En France, et pendant quelque temps en Espagne, les Romains continuèrent de vivre sous l'empire des Constitutions impériales que Théodose II venait de recueillir dans un code qui porte son nom. Le droit justinien régit les Romains d'Italie.

 

§ V. — Résultats généraux de l'invasion.

 

La lutte qui s'était engagée entre les peuples du Nord et les Romains avait été un combat à mort entre la barbarie et la civilisation. La barbarie triompha, et les vaincus partagèrent l'ignorance et la rudesse des vainqueurs, sans en emprunter le courage et l'indépendance. Plus heureux que les Romains, les barbares dépouillèrent leur férocité sans renoncer à leurs vertus guerrières ; ils récurent les bienfaits du christianisme, qui devait les faire participer un jour à la civilisation, romaine, dont cette religion conservait les précieux germes.

Dans le mélange des deux races, les langues se mêlèrent comme les mœurs, et les conquérants subirent le joug de la langue latine, qui était celle du culte, et qui devint celle des lois. Cependant le contact de l'idiome teutonique dénatura le langage qui avait prévalu : de cette corruption sortit une langue vulgaire ou rustique, qui fut depuis appelée romane, et de laquelle sont dérivés tous les dialectes de l'Europe méridionale.

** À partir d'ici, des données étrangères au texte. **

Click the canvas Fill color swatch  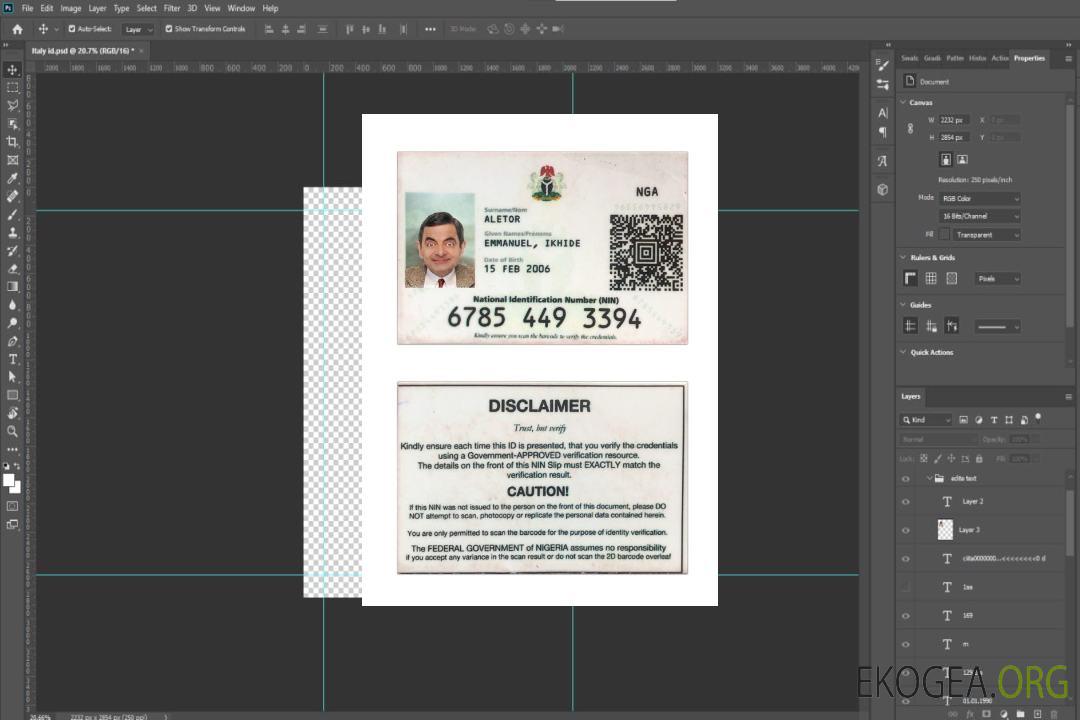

On attribue à l'invasion barbare la dépopulation et la misère qui se firent si longtemps sentir dans les provinces romaines, autrefois si florissantes. Les fléaux de la guerre y contribuèrent sans doute ; mais le dépérissement universel avait déjà fait d'effrayants progrès : il était né de l'oppression impériale. L'agriculture continua à être négligée faute de bras et de consommateurs ; le commerce, sans sûreté et sans encouragement, ferma tous les canaux aux productions de la terre, comme aux produits de l'industrie ; les arts de première nécessité se dégradèrent, et les arts libéraux n'existèrent plus.